I have a directory ~/Documents/machine_learning_coursera/.

The command

find . -type d -name '^machine'

does not find anything

I also tried

find . -type d -regextype posix-extended -regex '^machine'

so as to match the the beginning of the string and nothing.

I tried also with -name:

find . -type d -regextype posix-extended -regex -name '^machine'

and got the error:

find: paths must precede expression: `^machine'

What am I doing wrong here?

Best Answer

find's -name takes a shell/glob/fnmatch() wildcard pattern, not a regular expression.

GNU find's -regex non-standard extension does take a regexp (old style emacs type by default), but that's applied on the full path (like the standard -path which also takes wildcards), not just the file name (and are anchored implicitly)

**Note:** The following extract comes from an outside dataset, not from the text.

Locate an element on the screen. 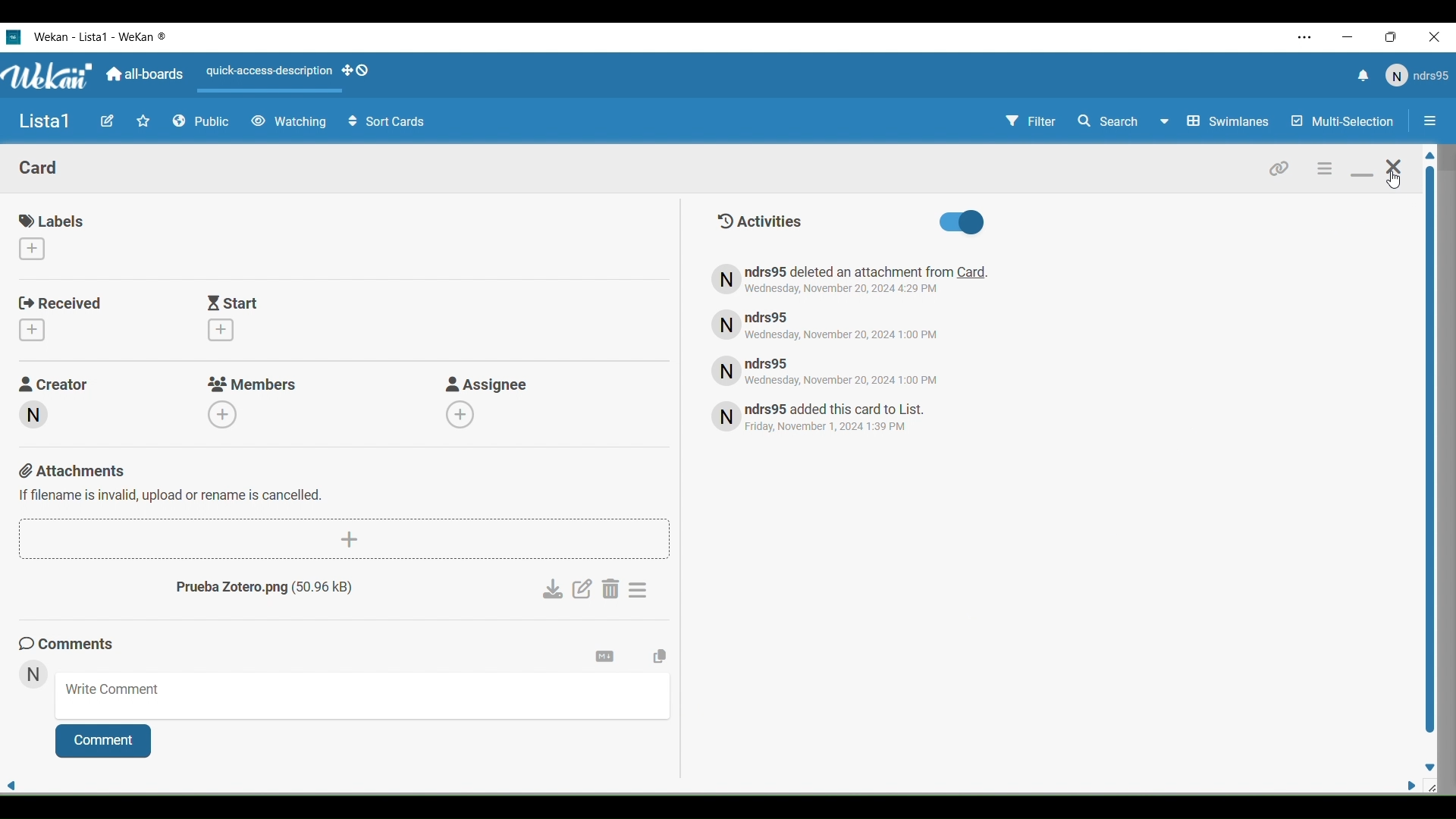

So to find files of type directory whose name starts with machine, you'd need:

find . -name 'machine*' -type d

Or:

find . -regextype posix-extended -regex '.*/machine[^/]*' -type d

(for that particular regexp, you don't need -regextype posix-extended as the default regexp engine will work as well)

Note that for the first one to match the name of the file also needs to be valid text in the locale, while for the second one, it's the full path that needs to be valid text.